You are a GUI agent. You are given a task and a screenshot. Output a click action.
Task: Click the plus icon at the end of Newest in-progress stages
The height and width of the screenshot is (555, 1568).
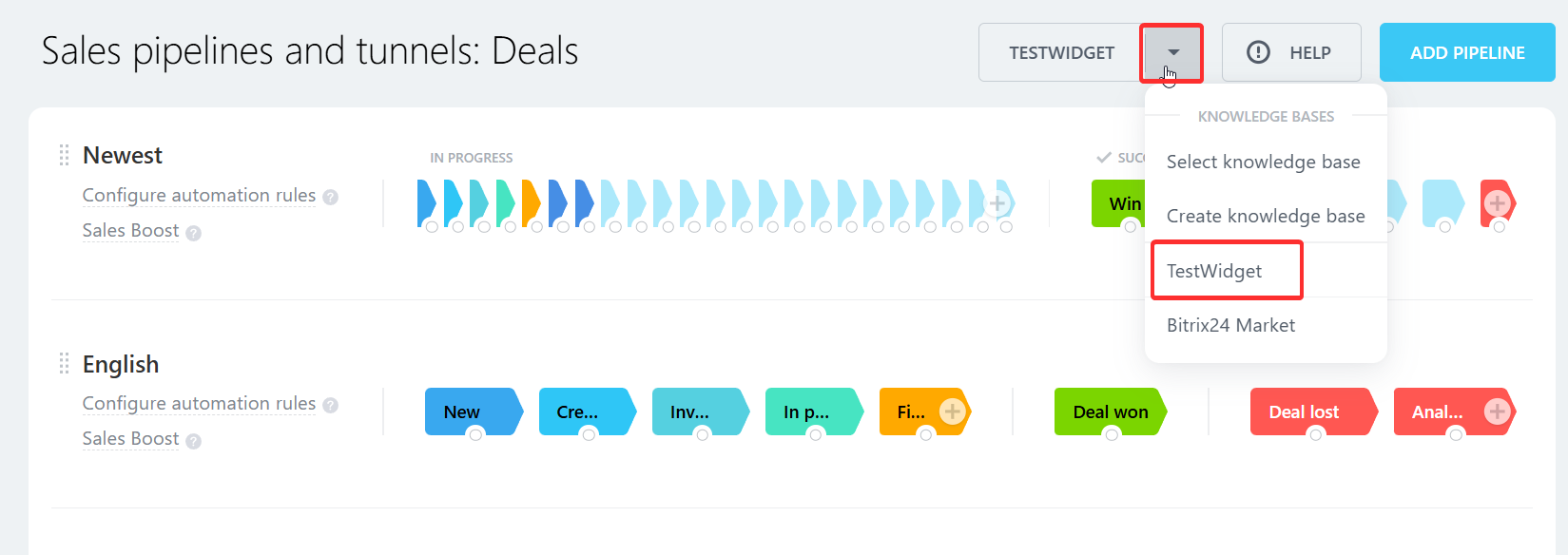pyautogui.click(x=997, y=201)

==

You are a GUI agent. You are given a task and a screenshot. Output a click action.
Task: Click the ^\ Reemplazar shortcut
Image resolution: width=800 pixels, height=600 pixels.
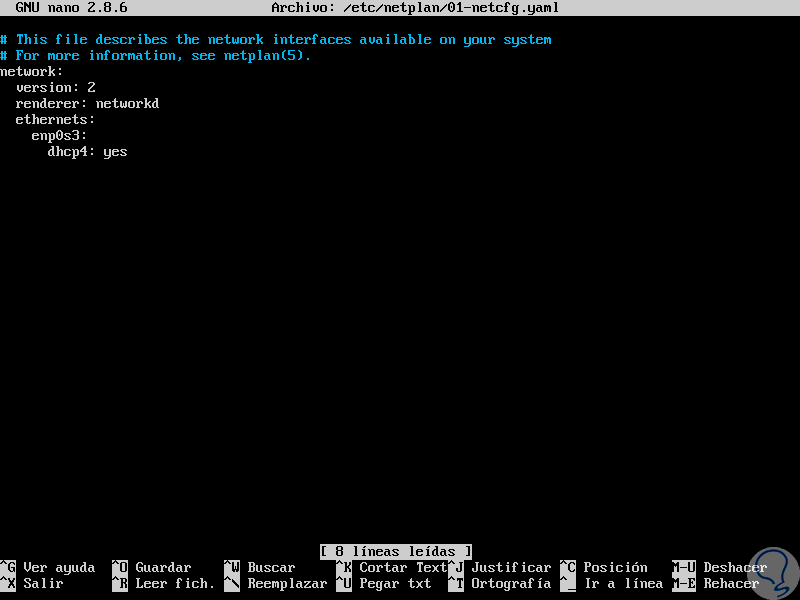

The problem: Look above for the line holding "Task: Click the ^\ Reemplazar shortcut", then set down exactly that line and every line after it up to and including the line holding "Image resolution: width=800", with nothing else.

Answer box:
Task: Click the ^\ Reemplazar shortcut
Image resolution: width=800 pixels, height=600 pixels.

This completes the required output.